Selected excerpt.
◆ ◆ ◆ ◆ ◆

Present:  Gants, C.J., Botsford, Lenk, Hines, Gaziano, Lowy, & Budd, JJ.



Practice, Criminal, Costs, Fees and costs, Probation.



Complaint received and sworn to in the Quincy Division of the District Court Department on October 19, 2010.


A motion to withdraw a guilty plea, filed on October 3, 2012, was heard by Mary Hogan Sullivan, J., and motions for the return of seized property, filed on November 21, 2012, and July 22, 2013, were heard by Mark S. Coven, J.


The Supreme Judicial Court on its own initiative transferred the case from the Appeals Court.



Ilse Nehring for the defendant.

Susanne M. O’Neil, Assistant District Attorney, for the Commonwealth.

◆ ◆ ◆ ◆ ◆

Dataset records.
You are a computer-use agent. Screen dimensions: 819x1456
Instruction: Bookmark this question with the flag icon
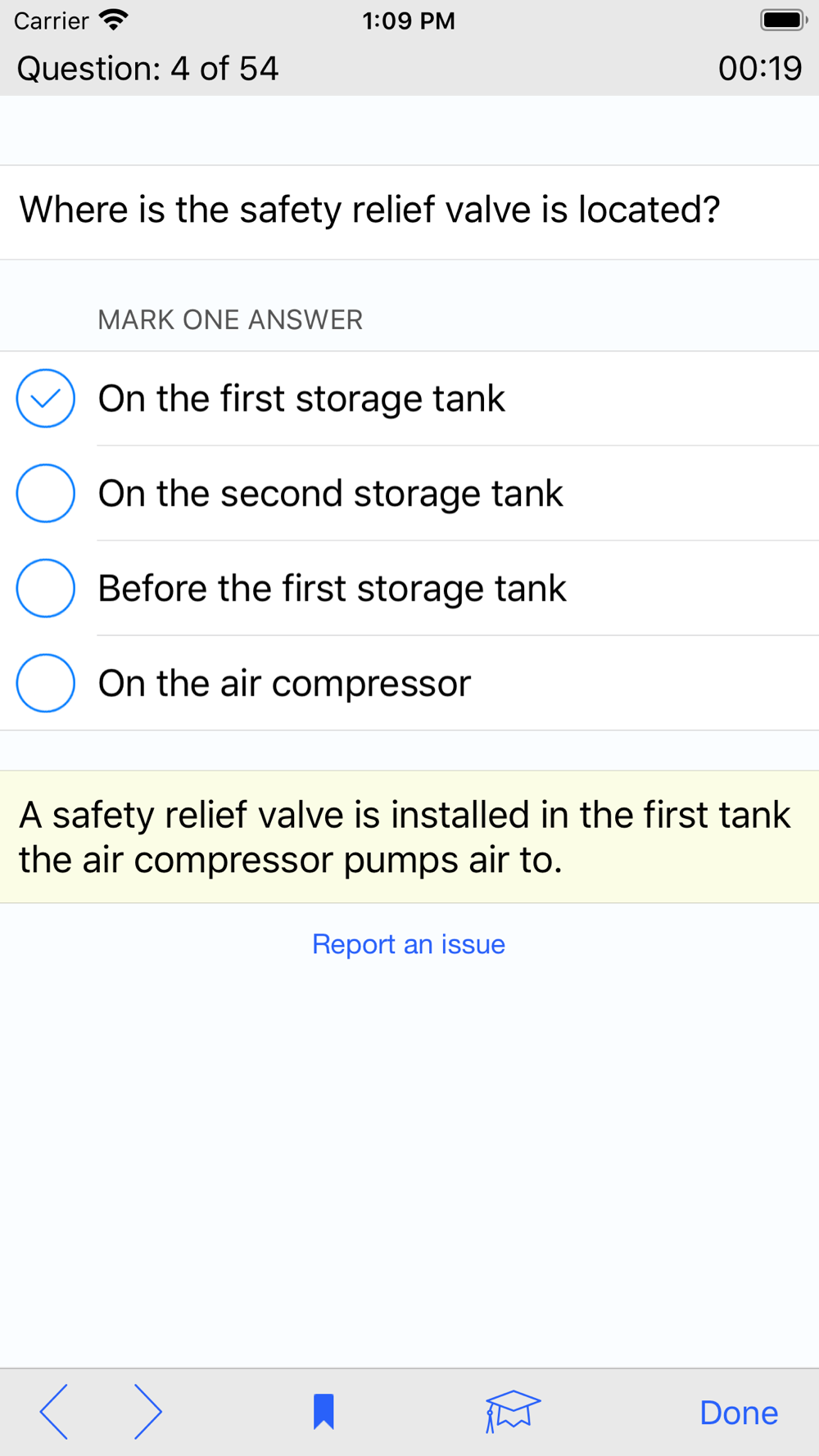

◆ ◆ ◆ ◆ ◆

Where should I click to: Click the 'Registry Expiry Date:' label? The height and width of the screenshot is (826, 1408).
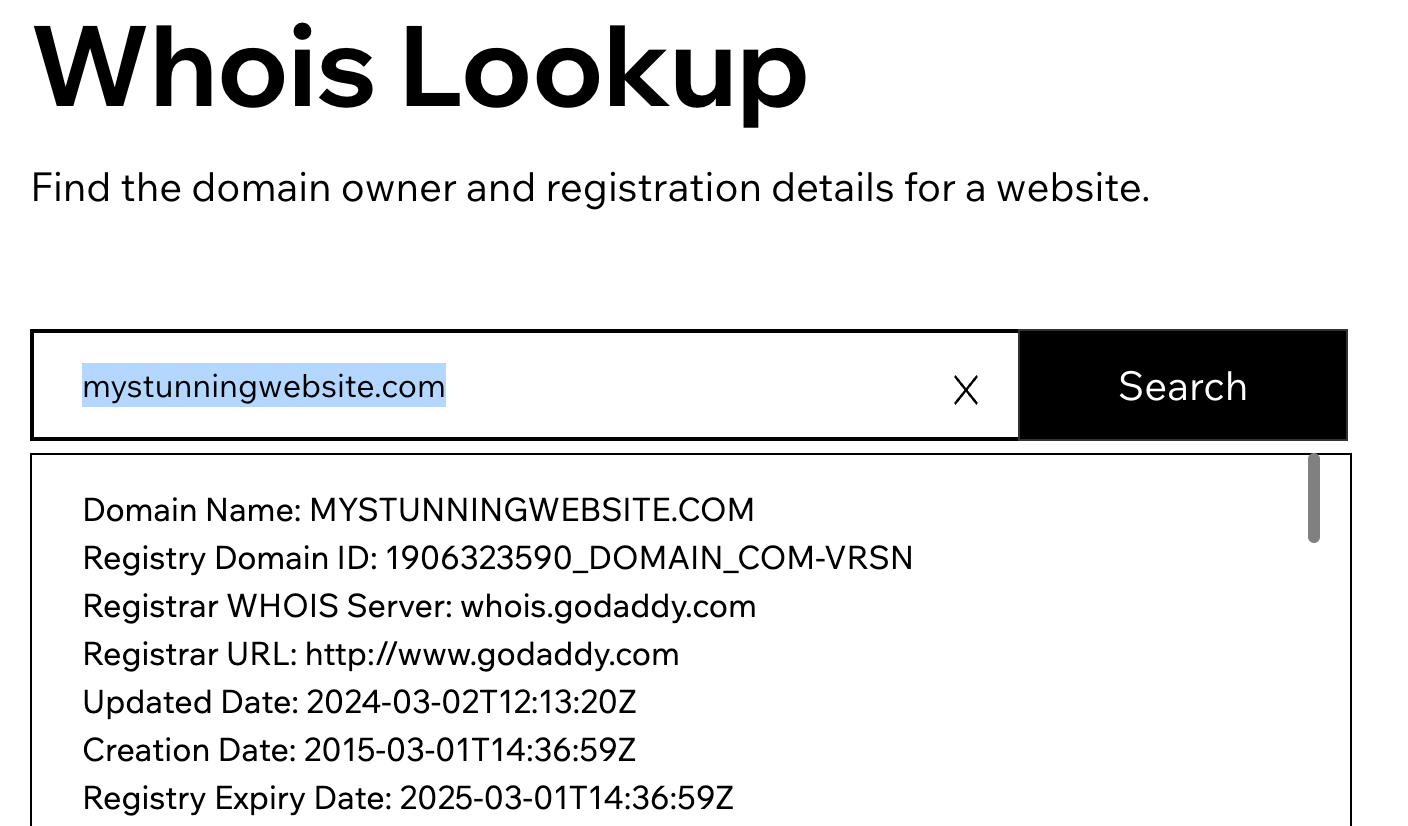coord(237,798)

◆ ◆ ◆ ◆ ◆

Can you copy the case header word for word, starting at "A motion to" and stopping after "S. Coven, J."? The data plays no part in this and can be set aside.

Written solution.
A motion to withdraw a guilty plea, filed on October 3, 2012, was heard by Mary Hogan Sullivan, J., and motions for the return of seized property, filed on November 21, 2012, and July 22, 2013, were heard by Mark S. Coven, J.